Reality-checking 3 assumptions about healthcare AI
AI enthusiasts have varying aims and incentives for pushing the technology into healthcare, but many parrot a common set of justifications:
- AI will take care of repetitive tasks so physicians can spend more time with patients.
- By augmenting diagnostics and guiding treatments, AI will paradoxically personalize medicine.
- Machine learning will increase efficiencies and cut costs.
The chorus comes under inspection for tone deafness in an opinion piece running in the May edition of the AMA Journal of Ethics.
“If these assumptions are not acknowledged and addressed now,” write Mathew Nagy, MPH, and Bryan Sisk, MD, “then novel technologies might exacerbate, rather than mitigate, current challenges” to “the healing patient-clinician relationship.”

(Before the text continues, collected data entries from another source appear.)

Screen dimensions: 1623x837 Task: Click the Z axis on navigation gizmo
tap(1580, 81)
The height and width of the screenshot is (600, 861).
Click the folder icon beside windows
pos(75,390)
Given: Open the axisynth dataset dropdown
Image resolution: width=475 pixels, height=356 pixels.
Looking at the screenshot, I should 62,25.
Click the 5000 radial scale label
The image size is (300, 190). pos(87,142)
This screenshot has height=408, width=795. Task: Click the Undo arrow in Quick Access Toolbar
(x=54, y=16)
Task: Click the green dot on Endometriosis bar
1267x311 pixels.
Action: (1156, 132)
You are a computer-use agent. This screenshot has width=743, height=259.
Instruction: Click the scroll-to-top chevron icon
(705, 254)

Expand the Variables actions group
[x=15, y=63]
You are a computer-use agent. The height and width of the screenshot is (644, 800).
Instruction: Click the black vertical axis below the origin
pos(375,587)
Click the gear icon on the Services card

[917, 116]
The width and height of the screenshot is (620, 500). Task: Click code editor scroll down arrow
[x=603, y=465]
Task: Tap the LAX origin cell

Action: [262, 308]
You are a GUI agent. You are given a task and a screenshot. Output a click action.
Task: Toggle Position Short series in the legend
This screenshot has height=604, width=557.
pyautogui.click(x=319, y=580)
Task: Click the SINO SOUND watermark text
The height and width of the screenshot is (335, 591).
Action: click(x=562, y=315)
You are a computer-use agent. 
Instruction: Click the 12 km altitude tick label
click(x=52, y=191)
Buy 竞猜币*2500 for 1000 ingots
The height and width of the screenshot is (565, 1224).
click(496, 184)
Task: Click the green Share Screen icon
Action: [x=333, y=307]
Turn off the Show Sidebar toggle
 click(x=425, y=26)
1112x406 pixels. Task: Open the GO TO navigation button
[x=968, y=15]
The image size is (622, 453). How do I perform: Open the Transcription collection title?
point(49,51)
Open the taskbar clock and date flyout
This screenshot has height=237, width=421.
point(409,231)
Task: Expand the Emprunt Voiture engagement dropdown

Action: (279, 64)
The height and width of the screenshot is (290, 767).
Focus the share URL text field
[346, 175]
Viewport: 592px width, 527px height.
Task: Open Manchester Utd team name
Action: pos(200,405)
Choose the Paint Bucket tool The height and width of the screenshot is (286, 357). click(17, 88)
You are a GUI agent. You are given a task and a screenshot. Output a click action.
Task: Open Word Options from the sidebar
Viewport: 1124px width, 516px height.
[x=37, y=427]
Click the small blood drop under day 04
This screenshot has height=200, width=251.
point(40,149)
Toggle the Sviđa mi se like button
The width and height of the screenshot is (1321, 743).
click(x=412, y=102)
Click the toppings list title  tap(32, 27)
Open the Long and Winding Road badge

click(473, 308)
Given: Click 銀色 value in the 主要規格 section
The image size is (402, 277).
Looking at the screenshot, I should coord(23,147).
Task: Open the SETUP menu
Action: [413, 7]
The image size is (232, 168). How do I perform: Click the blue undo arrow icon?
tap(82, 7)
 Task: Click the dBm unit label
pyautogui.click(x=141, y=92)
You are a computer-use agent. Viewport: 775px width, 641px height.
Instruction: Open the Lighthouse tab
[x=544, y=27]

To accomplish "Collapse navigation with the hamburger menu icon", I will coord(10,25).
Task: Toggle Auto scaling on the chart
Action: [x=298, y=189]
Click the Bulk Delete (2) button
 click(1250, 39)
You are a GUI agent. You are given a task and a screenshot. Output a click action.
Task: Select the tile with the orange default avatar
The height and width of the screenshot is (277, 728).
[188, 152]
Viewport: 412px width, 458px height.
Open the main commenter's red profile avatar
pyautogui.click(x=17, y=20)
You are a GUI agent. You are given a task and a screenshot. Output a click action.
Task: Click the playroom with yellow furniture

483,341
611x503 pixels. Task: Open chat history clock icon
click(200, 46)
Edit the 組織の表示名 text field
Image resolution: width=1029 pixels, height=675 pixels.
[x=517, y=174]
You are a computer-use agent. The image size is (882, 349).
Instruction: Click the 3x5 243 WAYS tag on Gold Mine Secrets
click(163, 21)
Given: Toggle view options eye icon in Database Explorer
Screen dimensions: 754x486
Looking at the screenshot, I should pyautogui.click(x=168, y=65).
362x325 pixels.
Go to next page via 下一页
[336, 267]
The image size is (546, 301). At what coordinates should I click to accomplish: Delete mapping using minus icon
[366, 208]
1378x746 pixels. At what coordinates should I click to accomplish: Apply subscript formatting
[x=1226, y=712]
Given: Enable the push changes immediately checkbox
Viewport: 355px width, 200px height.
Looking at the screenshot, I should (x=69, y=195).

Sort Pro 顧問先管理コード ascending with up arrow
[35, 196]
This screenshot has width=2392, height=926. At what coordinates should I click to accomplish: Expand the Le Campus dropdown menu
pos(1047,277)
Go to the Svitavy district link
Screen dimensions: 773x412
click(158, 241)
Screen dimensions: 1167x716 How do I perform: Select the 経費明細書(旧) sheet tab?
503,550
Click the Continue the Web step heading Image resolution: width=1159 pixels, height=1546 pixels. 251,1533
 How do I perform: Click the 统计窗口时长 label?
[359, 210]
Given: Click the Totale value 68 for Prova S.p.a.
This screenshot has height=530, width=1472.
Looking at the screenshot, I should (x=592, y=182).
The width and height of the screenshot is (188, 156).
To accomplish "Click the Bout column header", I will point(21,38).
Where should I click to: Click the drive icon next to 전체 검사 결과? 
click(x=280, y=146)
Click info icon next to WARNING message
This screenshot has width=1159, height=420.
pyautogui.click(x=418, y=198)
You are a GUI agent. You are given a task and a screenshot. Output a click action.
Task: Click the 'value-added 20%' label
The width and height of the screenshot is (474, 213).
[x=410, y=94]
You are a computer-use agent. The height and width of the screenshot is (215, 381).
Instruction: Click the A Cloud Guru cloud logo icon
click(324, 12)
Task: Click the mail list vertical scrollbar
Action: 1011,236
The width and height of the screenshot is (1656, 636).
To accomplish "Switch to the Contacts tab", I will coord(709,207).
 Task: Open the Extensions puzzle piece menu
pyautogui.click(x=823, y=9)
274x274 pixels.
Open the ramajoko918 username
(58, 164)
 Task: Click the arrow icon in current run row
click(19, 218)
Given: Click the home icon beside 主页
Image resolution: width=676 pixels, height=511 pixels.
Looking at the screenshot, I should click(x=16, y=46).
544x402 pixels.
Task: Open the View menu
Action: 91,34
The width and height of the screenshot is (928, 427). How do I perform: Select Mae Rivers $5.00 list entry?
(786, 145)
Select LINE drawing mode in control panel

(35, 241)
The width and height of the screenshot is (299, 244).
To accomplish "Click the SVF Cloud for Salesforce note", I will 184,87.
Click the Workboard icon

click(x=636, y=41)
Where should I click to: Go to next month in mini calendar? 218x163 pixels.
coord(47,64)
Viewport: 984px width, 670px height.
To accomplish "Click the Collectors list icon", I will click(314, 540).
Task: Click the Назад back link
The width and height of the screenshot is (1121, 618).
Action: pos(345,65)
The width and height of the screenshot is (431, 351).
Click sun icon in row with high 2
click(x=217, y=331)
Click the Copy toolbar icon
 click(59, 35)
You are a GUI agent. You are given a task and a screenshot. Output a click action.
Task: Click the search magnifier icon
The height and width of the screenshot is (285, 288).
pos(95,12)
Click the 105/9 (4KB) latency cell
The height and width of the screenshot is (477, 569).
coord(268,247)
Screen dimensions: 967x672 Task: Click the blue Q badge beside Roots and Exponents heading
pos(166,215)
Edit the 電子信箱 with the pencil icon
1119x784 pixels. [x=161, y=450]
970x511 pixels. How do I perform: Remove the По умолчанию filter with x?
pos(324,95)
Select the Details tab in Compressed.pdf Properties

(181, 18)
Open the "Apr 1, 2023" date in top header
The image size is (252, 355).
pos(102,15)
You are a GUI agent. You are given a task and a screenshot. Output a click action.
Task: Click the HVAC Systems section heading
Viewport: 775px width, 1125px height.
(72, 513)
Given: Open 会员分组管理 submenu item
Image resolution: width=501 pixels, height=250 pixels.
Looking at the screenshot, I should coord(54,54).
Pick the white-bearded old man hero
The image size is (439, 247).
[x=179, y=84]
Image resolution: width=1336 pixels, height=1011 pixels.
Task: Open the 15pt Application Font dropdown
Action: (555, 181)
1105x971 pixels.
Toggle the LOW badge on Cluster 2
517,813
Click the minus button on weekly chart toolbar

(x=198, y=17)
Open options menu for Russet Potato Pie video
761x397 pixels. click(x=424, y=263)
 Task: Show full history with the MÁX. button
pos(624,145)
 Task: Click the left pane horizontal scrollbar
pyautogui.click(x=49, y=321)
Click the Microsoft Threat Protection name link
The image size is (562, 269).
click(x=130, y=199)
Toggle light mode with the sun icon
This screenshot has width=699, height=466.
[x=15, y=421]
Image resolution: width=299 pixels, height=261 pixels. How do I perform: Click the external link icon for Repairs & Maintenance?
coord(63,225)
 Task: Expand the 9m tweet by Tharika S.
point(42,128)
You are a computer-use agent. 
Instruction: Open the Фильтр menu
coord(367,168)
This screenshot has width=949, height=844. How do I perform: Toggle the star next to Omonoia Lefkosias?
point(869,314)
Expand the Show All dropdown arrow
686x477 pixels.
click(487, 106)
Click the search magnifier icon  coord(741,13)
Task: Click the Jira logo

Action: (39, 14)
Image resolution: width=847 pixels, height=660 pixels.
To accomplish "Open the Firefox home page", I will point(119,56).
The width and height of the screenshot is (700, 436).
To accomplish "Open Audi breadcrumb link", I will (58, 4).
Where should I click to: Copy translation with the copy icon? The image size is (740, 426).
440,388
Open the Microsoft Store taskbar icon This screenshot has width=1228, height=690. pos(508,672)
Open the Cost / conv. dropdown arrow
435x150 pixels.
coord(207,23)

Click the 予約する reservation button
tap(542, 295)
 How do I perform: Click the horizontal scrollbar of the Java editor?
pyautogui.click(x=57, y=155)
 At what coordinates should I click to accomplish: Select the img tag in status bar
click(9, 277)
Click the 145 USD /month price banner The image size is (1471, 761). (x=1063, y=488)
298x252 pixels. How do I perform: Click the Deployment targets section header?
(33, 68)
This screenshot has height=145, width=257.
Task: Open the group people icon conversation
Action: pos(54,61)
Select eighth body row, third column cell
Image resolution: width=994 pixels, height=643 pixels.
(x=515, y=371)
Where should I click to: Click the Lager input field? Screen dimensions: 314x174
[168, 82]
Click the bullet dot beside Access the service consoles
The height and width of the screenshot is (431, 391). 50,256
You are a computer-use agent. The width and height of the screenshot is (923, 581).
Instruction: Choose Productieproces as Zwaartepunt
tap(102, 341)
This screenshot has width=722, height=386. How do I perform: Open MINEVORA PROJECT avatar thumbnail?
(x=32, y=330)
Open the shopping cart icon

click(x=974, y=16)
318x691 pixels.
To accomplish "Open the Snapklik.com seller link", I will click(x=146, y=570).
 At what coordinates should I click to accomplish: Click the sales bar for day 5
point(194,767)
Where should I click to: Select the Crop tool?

Nagy is a second-year medical student at the Cleveland Clinic Lerner College of Medicine of Case Western Reserve University. Sisk is a third-year clinical fellow in pediatric hematology and oncology at Washington University School of Medicine in St Louis.
Here are synopses of the three assumptions they put forth and flesh out in some detail:
Assumption 1: AI will relieve physicians of tedious work. Reality check: “[A]lthough many current tasks of clinical care might be offloaded to an algorithm in the future,” Nagy and Sisk write, “the time demand and intentional effort required to provide high-quality clinical care might not decrease and could in fact increase.”
Assumption 2: AI will increase administrative as well as clinical efficiencies, benefiting all stakeholders. Reality check: “If AI decreases the time required for a patient visit, the healthcare system might respond by increasing the volume of patients seen per day rather than allowing time for relationship development and shared decision making.”
Assumption 3: Equipped with more time and richer data, clinicians will be able to engage meaningfully in relationship-building activities with patients. Reality check: “[M]any clinicians report low confidence in their ability to engage in difficult or emotionally charged conversations as a reason for not engaging in shared decision making. Similarly, some clinicians avoid discussing their patient’s psychosocial concerns because they are unsure how to respond.”
“Without forethought and planning, the implementation of new technologies might diminish the patient-clinician relationship in the name of efficiency, accuracy or cost reduction,” Nagy and Sisk conclude. “As such, clinicians, technology developers, administrators and patient advocates should take steps to maintain the centrality of the healing relationship in medical care as AI technologies are developed and further integrated into the healthcare system.”
The AMA has posted the piece in full for free.